12. Denizens Aliens Translation loans Semantic loans
kettle confrere chopsticks dream
die pro patria black humour
skirt parvenu long time no e
wall Wunderkind typhoon
husband Mikado
第二章
1. The Indo-Europe Language Family is one of the most important language families in the world. It is made up of the languages of Europe , the Near East and India. English belongs to this family and the other members of the Indo-European Language Family have different degrees of influence on English vocabulary . A knowledge of the Indo-European Language Family will help us understand English words better and u them more appropriately.
2.Indo-European Language Family
Balto-Slavic (Lithuanian,Prussian, Polish, Slavenian, Russian, Bulgarian) Indo-Iranian (Hindi, Perian)
Celtic (Breton, Scottish, Irish)vrp
Italic(Spanish, French, Italian, Portugue, Roumanian)
Hellenic(Greek)
Germanic(English, Swedish, German, Norweigian, Icelangic, Danish, Dutch)
3.The vocabularies of the three periods differ greatly from one anther. Old
English has (1) a small vocabulary (50 000—60 000), (2) a small number of borrowings from Latin and Scandinavian only and (3) the words full of endings. Middle English has (1) a comparatively large vocabulary, (2) a tremendous number of foreign words from French and Latin and (3) word endings leveled. Modern English has (1) a huge and heterogeneous vocabulary, (2) tremendous borrowings and (3) words with lost endings.crawl
Y es, we can divide the developments in other ways, for example, Old English period can be called Anglo-Saxon period. And Middle English might start from 1066, the time of Norman Conquest. But in doing so, the logical continuation of thee three phas of the original division is lost.

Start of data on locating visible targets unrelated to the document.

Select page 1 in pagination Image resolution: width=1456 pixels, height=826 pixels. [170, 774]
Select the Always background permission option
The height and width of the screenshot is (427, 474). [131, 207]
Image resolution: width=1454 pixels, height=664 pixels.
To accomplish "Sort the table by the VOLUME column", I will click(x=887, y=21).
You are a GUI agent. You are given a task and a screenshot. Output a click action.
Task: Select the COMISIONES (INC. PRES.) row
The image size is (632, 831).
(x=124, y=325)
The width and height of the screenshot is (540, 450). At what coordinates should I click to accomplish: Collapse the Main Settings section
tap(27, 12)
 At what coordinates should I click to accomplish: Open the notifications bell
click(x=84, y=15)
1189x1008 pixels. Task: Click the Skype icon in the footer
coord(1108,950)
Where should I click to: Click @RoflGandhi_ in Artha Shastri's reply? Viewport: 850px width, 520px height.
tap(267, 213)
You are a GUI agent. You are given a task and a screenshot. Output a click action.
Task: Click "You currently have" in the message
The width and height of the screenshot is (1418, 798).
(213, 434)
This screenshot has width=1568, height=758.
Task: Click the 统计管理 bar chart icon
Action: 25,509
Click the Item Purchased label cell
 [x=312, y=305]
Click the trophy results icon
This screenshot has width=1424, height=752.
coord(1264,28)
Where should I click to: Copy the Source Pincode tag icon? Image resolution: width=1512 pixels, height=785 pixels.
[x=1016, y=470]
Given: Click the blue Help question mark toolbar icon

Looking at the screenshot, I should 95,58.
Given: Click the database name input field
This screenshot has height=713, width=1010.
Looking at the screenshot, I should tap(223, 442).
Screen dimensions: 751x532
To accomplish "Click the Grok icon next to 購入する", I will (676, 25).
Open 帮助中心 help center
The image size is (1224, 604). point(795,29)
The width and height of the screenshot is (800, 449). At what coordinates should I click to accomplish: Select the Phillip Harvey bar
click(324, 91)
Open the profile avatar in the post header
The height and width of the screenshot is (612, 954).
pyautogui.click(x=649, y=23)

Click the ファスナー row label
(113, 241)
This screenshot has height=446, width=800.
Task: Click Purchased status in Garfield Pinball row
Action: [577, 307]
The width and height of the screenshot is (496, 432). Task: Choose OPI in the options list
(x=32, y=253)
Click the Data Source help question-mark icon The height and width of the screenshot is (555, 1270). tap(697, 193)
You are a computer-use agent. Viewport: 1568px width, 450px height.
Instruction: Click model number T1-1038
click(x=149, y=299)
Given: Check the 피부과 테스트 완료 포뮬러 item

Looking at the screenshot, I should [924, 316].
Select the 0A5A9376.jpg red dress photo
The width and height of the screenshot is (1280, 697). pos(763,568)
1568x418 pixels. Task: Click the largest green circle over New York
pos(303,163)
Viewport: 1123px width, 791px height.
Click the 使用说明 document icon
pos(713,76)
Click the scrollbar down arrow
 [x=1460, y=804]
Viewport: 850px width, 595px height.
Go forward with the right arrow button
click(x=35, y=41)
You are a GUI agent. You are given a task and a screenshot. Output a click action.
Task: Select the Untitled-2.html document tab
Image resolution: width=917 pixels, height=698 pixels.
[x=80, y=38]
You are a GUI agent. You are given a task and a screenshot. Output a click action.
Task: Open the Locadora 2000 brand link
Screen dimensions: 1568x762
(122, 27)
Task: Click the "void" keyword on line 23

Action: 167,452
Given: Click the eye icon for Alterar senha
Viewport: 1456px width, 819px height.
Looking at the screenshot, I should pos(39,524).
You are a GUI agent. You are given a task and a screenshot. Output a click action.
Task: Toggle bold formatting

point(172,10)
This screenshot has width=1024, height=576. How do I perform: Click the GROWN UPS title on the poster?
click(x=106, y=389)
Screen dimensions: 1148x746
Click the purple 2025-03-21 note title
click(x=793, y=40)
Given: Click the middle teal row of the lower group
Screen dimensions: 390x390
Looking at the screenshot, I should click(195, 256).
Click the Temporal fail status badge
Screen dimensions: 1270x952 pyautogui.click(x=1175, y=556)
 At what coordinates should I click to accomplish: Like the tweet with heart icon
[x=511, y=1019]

shikon4. It is receptivity and adaptability of the English language that make it possible for English to borrow heavily from other major languages of the world, so that the English vocabulary eventually has become heterogeneous.
美国大学留学费用5. The popularity of English lies in the fact that English is ready to borrow from other languages and to adapt itlf to new situations and new developments, that it has accepted elements from all other major languages and that it has simple reflection and a relatively fixed word order. All the make the language comparatively easy to learn and to u.